Simone Simonini is entirely without scruple and apolitical except for a deep undercurrent of antisemitism. He will forge documents for anyone but prefers to create conspiracy theories about the Jews. As you might suspect, he contributes to that notorious fake, The Protocols of the Elders of Zion, one of Hitler's favorite reads and still a bestseller in many Muslim countries.
Eco is at his best when describing the bizarre beliefs of bygone ages, something he returns to again and again in his fiction. He's in top form here, with lots of information about the Freemasons, political radicals, and religious hucksters of the era. At times, however, it gets a bit long winded and reads as if it was lifted verbatim from century-old sources.

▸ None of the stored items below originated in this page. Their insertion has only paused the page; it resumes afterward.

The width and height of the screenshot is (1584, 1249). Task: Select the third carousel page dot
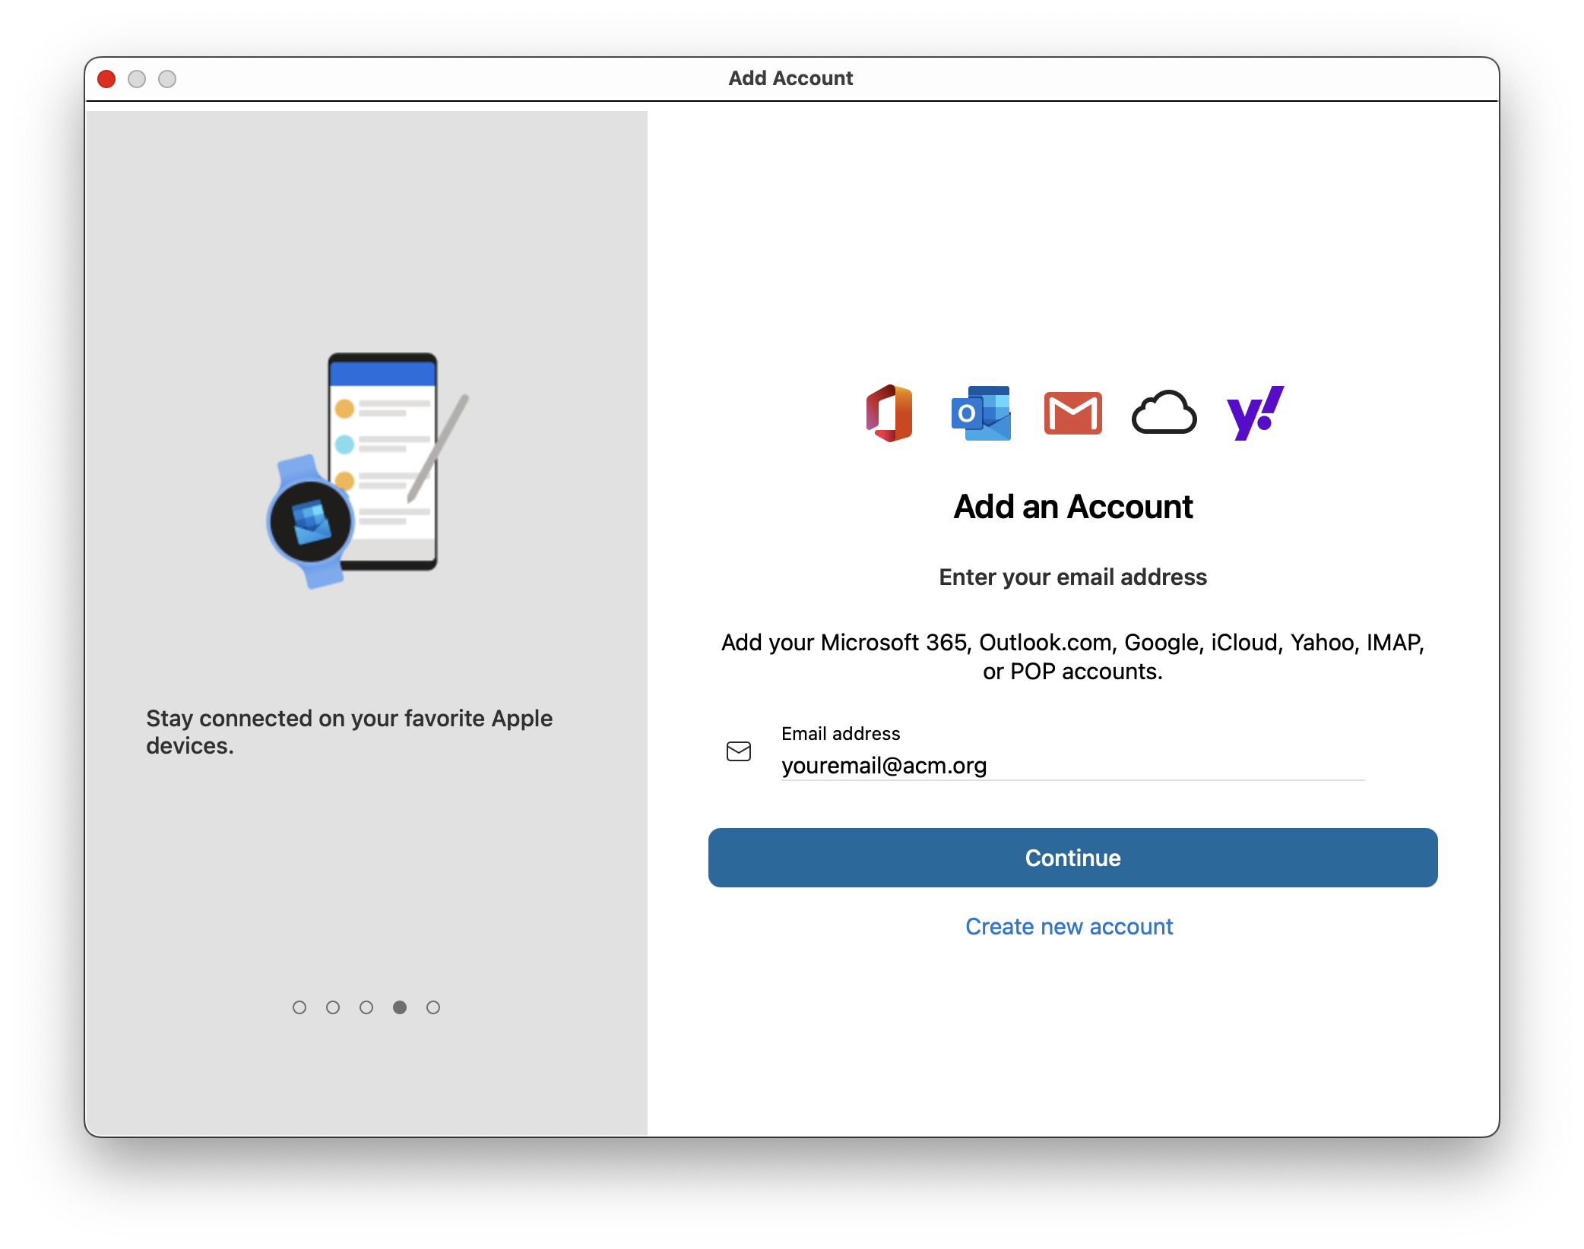point(366,1007)
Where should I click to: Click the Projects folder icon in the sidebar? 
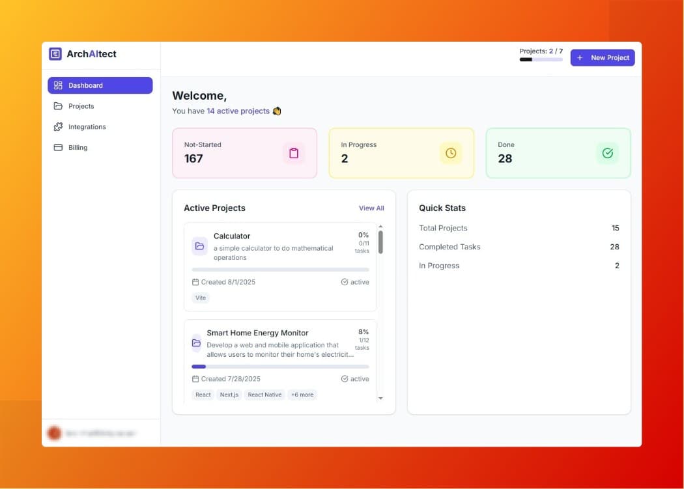[58, 106]
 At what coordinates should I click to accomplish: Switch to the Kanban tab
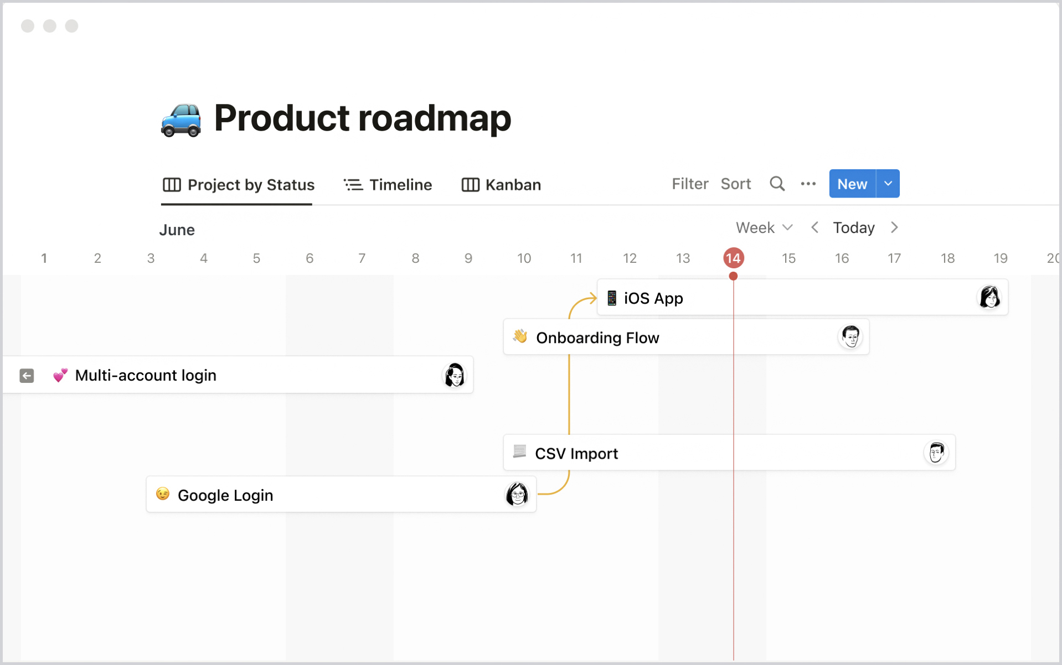pyautogui.click(x=501, y=185)
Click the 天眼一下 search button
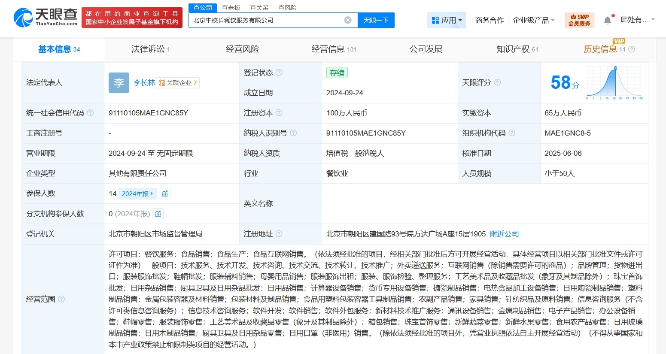The image size is (666, 354). click(x=376, y=20)

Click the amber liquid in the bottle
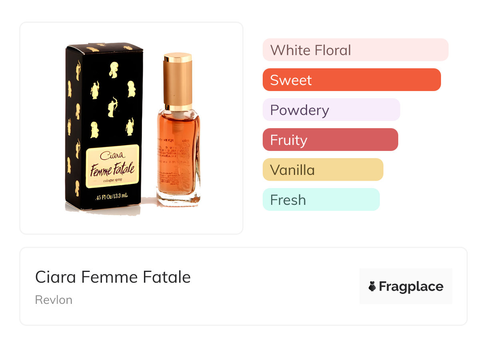178,168
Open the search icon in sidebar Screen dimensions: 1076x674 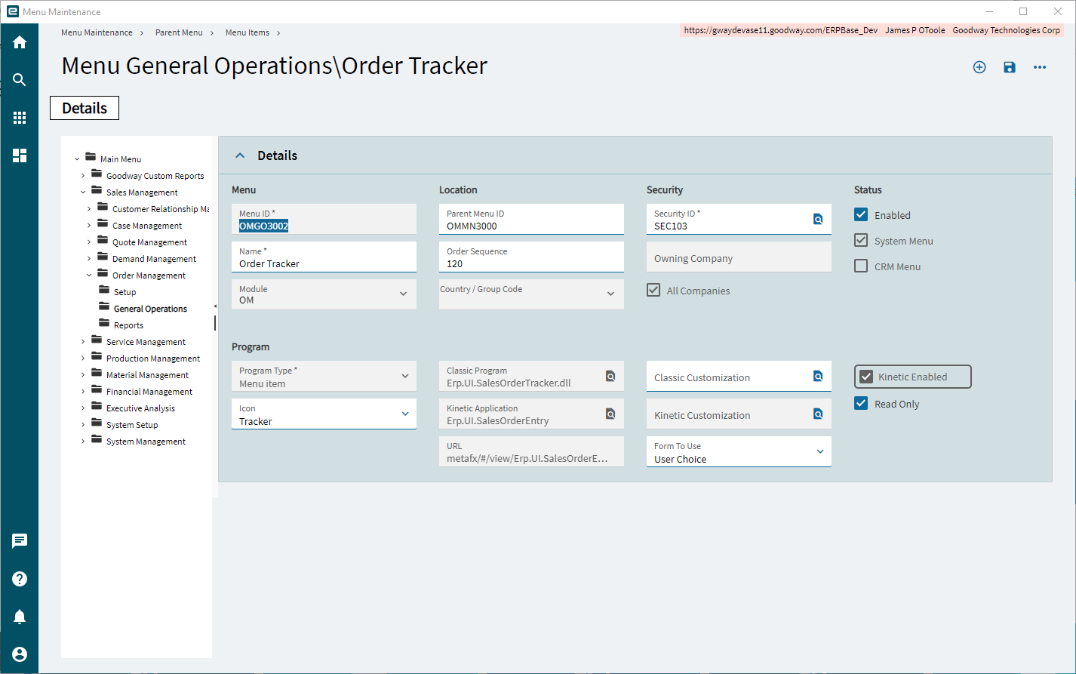click(20, 80)
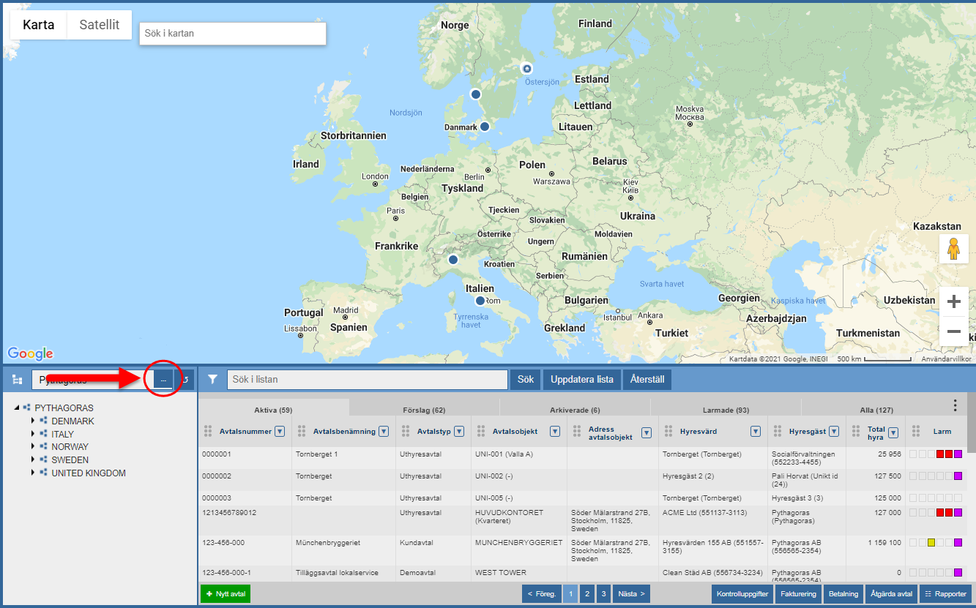Click the hierarchy tree icon in left panel header
The width and height of the screenshot is (976, 608).
click(17, 380)
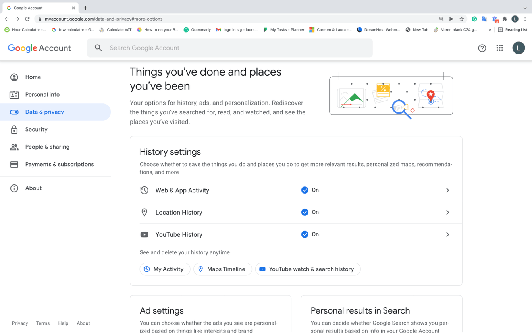The height and width of the screenshot is (333, 532).
Task: Expand the YouTube History row
Action: pyautogui.click(x=447, y=234)
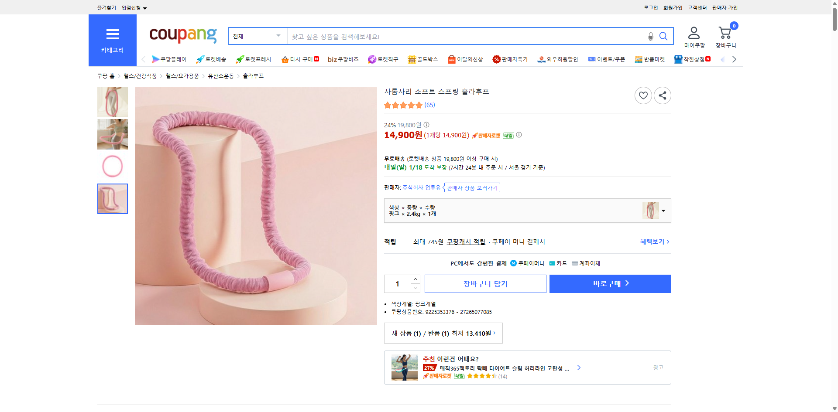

Another problem is the narrative conceit. Simonini has lost his memory, and carries on a correspondence with a clergyman who may or may not be his alter ego and who seems to know everything he doesn't. I saw no reason for this structure and it quickly becomes tiresome, as do the broad winks to the reader. His first two books, The Name of the Rose and Foucault's Pendulum, were much better.
Still, it's a fun read and gives a detailed skewering of the Protocols and how they were cobbled together from earlier antisemitic screeds and novels. It gives this frivolous romp through history a relevant tone.
I give this book three and a half stars.